** EXERCISE PROMPT **
Begin your copy at the line with "You are a GUI" in the records below and end it at the line with "Given: Click the drain grate on the road", restating each line word for word; omit the pictures.

Collected data entries:
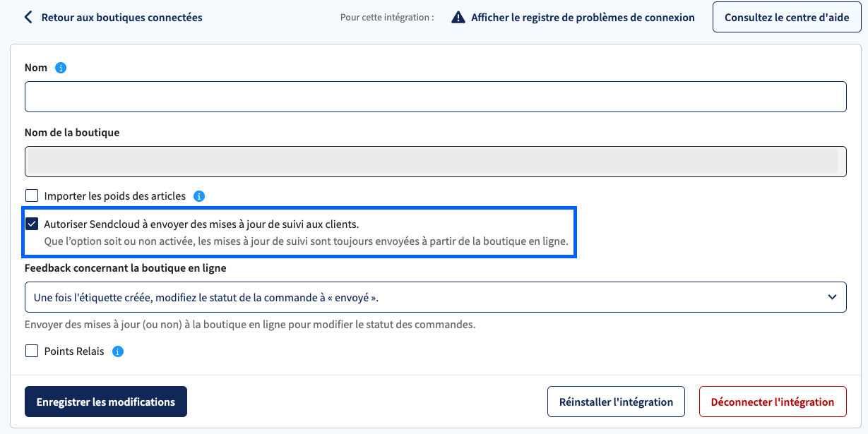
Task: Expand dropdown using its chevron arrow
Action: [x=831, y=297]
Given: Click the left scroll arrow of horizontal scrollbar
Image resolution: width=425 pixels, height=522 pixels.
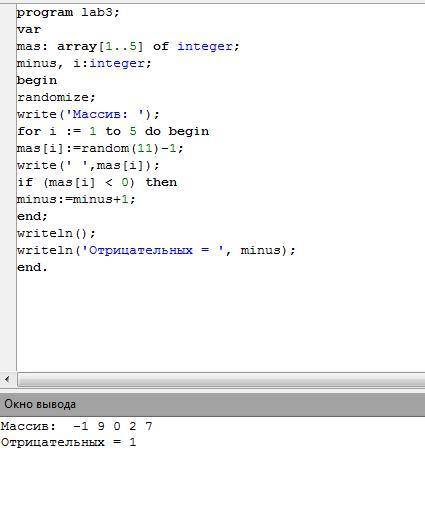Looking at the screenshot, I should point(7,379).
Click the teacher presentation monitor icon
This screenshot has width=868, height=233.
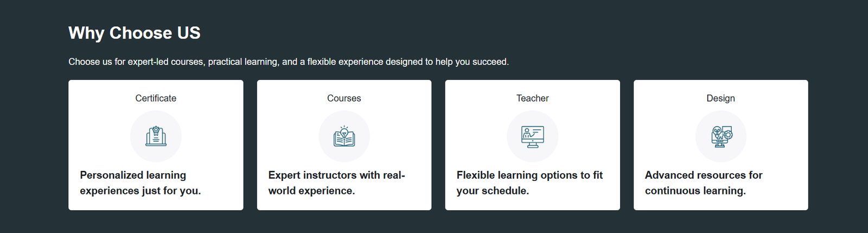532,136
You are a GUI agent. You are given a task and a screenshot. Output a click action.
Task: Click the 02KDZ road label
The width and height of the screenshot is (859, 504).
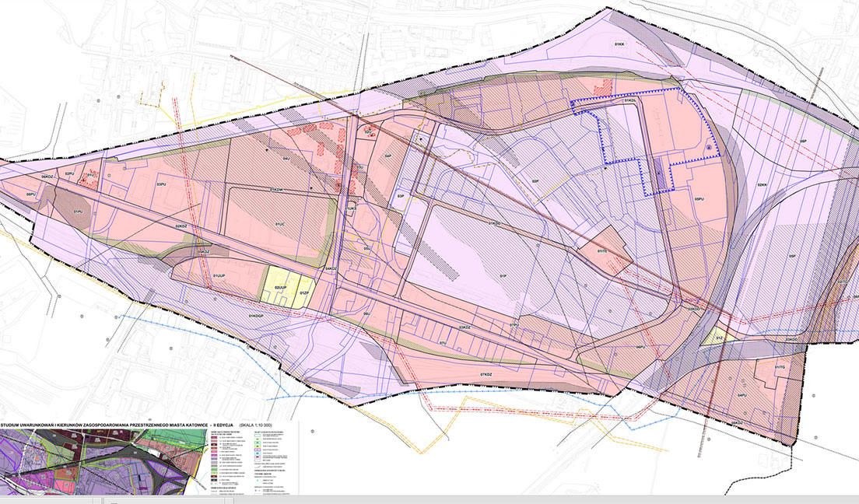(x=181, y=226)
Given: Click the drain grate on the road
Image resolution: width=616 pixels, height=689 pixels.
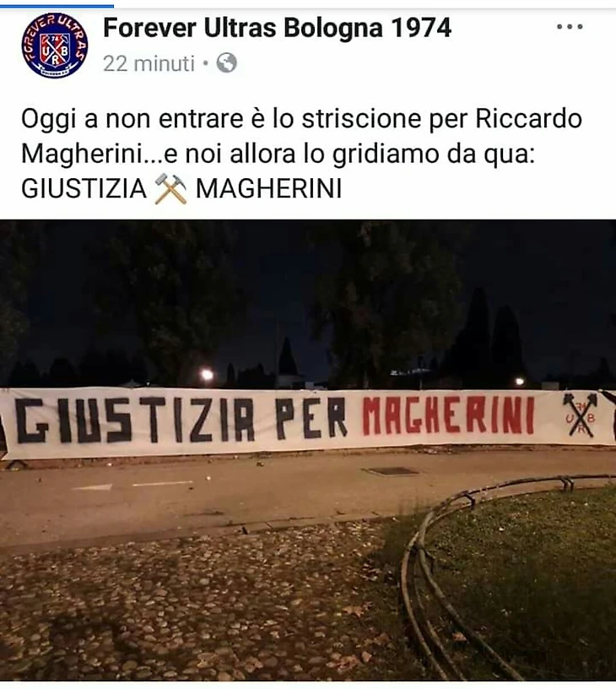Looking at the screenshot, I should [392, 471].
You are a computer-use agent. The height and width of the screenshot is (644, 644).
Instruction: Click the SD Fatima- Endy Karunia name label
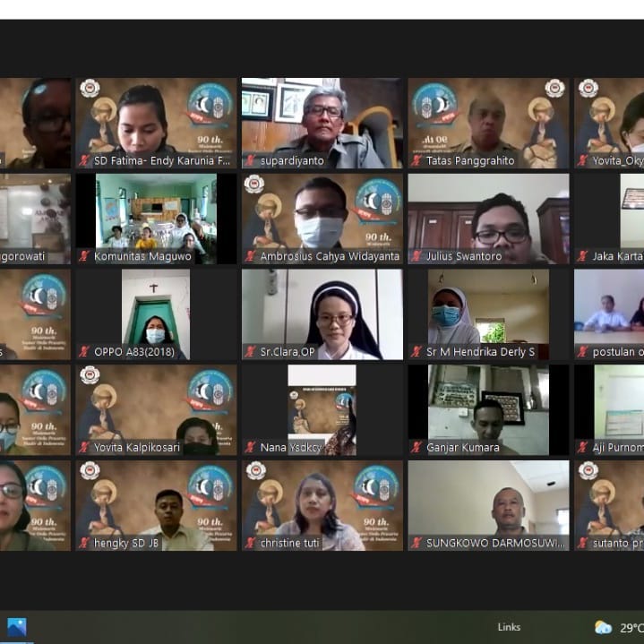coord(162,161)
==
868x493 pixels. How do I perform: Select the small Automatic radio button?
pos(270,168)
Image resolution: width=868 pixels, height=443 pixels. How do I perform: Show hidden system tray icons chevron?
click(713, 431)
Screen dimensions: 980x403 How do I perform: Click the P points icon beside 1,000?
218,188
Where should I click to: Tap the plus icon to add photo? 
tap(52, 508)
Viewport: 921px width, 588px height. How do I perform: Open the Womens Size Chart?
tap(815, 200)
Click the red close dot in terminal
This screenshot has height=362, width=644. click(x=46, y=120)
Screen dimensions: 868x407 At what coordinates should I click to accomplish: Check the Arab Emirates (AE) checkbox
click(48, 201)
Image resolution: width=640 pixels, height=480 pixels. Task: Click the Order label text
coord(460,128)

** RESPONSE TO THIS TASK **
You are a GUI agent. You are given a task and a screenshot. Output a click action.
Task: Click the 02KDZ road label
The width and height of the screenshot is (859, 504).
(x=181, y=226)
Given: Click the drain grate on the road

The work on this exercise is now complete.